Information shown
■ ■ ■ ■ ■ ■ ■

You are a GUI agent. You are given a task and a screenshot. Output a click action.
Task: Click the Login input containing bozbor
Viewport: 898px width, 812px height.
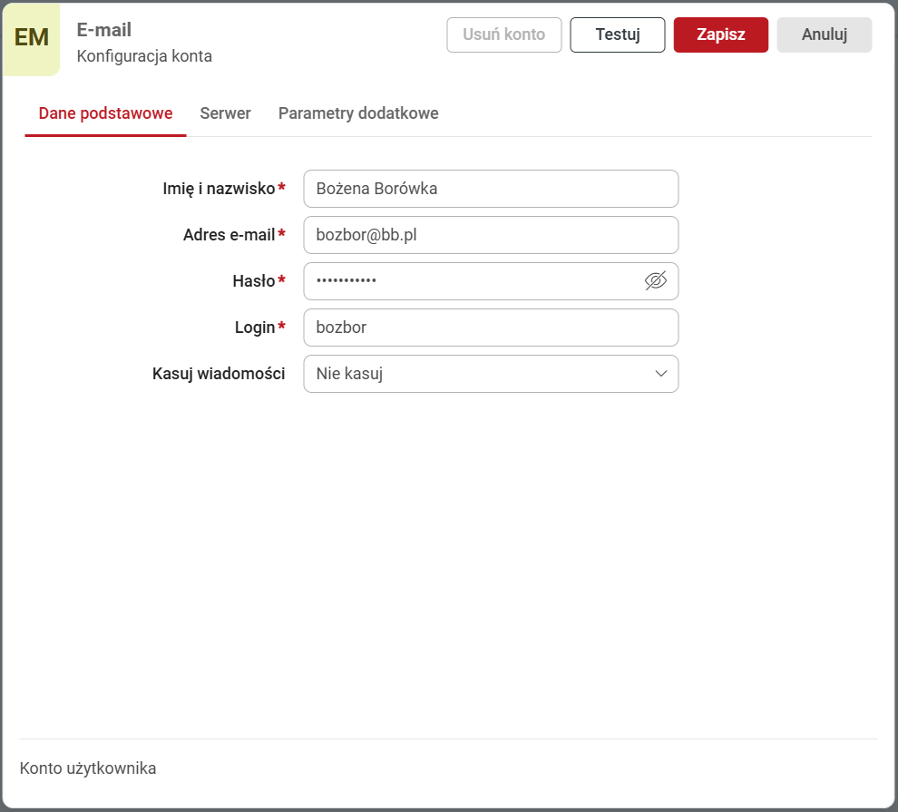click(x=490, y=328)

■ ■ ■ ■ ■ ■ ■

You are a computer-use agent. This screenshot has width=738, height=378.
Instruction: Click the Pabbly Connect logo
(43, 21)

■ ■ ■ ■ ■ ■ ■

Your instructions
Each line above that contains the word "screenshot" should be returned.

Output for this task
You are a GUI agent. You are given a task and a screenshot. Output a click action.
You are a computer-use agent. This screenshot has width=738, height=378.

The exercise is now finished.